The following day we headed into Savannah to catch the Hop on Hop Off Trolley. Our Trolley
tour took us past a bunch of 17th, 18th and 19th century historic buildings, around the 24 squares usually with statues in the center
and along the river.
As Savannah was spared by Sherman’s destructive March to the Sea, there are a number of buildings that date back to the early 1800’s.
Savannah has had an active seaport for years what with the cotton trade and all the other items coming and going along the river.
It currently is the third most active container-shipping center on the East Coast.
One of the oldest places in town is The Pirates’ House.

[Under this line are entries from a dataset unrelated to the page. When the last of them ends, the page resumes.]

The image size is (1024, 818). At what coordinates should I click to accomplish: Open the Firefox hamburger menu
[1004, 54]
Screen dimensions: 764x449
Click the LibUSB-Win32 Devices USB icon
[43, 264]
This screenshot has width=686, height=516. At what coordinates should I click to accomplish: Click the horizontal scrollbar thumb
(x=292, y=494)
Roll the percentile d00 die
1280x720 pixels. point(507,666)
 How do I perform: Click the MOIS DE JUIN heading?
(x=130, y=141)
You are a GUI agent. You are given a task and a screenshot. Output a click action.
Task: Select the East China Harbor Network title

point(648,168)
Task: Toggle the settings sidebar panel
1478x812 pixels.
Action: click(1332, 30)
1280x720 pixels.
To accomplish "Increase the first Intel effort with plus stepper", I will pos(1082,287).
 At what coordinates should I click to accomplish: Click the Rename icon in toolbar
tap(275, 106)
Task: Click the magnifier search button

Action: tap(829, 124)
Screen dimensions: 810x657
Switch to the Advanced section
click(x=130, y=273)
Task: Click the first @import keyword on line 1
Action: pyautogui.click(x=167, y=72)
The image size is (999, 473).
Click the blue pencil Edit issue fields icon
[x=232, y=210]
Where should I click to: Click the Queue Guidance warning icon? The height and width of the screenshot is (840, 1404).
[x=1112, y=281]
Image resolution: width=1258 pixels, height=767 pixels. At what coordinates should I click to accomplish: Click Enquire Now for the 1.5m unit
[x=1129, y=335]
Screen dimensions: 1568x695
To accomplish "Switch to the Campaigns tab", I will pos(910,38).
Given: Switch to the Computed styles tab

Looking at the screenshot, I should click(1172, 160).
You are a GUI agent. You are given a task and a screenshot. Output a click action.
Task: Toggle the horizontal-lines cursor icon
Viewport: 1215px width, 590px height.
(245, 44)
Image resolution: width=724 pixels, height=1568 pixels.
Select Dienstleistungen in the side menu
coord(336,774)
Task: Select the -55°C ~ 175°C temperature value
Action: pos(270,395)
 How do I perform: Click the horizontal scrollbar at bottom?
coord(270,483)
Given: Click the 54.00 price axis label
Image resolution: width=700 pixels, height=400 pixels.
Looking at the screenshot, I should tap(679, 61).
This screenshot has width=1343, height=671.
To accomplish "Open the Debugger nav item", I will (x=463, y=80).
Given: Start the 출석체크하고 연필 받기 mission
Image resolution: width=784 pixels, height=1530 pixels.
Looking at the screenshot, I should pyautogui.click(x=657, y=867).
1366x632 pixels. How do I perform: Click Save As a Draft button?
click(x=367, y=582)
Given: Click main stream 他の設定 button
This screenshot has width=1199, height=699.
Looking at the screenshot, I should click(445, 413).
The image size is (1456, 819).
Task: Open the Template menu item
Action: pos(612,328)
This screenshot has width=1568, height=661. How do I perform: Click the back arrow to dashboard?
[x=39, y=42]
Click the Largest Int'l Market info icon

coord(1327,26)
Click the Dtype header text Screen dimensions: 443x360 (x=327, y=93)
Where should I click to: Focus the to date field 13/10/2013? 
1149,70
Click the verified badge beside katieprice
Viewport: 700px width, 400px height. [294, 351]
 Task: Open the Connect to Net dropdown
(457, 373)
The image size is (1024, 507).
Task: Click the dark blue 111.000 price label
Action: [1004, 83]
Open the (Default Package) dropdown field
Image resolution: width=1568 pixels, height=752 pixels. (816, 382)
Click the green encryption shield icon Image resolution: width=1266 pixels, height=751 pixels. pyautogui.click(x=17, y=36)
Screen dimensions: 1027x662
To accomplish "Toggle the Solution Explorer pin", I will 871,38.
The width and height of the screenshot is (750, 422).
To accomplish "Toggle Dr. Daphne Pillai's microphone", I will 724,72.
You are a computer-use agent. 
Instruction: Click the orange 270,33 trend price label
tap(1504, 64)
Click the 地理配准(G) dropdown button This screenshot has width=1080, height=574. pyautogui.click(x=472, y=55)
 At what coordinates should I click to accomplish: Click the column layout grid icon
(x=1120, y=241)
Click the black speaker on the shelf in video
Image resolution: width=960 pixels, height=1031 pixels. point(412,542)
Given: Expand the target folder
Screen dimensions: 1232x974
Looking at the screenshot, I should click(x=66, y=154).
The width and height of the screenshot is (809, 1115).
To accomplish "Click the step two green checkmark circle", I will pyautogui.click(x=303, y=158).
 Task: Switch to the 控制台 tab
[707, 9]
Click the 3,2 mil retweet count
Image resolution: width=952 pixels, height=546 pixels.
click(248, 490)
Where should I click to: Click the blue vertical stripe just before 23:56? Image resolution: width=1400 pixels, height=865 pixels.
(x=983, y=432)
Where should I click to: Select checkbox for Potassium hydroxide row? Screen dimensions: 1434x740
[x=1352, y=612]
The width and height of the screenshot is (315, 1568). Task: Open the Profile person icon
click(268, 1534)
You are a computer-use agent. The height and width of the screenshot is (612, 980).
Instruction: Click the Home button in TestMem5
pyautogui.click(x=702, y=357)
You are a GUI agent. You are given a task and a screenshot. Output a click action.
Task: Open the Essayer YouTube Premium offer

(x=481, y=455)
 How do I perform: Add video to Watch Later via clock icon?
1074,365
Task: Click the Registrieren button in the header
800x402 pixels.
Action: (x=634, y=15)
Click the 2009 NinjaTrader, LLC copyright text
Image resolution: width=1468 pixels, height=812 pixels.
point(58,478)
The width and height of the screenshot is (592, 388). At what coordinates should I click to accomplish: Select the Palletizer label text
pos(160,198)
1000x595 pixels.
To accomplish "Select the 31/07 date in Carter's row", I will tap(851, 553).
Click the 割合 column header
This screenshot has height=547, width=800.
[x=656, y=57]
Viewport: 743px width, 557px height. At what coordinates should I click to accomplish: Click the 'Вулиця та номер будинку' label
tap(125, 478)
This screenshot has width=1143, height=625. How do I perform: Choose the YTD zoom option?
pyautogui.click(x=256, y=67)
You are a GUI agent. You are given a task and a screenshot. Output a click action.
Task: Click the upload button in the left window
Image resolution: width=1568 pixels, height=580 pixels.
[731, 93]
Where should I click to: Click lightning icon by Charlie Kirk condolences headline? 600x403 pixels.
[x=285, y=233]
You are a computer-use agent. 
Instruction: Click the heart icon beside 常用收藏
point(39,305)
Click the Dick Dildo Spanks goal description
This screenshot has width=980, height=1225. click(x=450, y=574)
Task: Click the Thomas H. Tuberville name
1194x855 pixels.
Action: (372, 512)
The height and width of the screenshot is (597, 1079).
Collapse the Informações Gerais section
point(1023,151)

It has been a restaurant and tavern since 1753. A portion of the structure was built in 1734, making it the oldest standing building in the state of Georgia. At one point, it was rumored to have a tunnel from the basement to the river where those who drank too much were shanghaied into becoming sailors.
At stop number 8, on the Tour, Janeen decided we would hop off and tour the Owens-Thomas House.
Built in 1819 its original owners had some financial issues and it was purchased by George Welshman Owens in 1830 and occupied by the family for many years.
Restored and now maintained by Telfair Museum it is a wonderful example of period architecture and furnishings, including the slave quarters.
After the tour of the house, we headed to Leopold’s Ice Cream but the line was out the door and down the street, so we passed. Back on the trolley, we finished the circle tour and headed to dinner with Bob and Linda at B Mathew’s Eatery.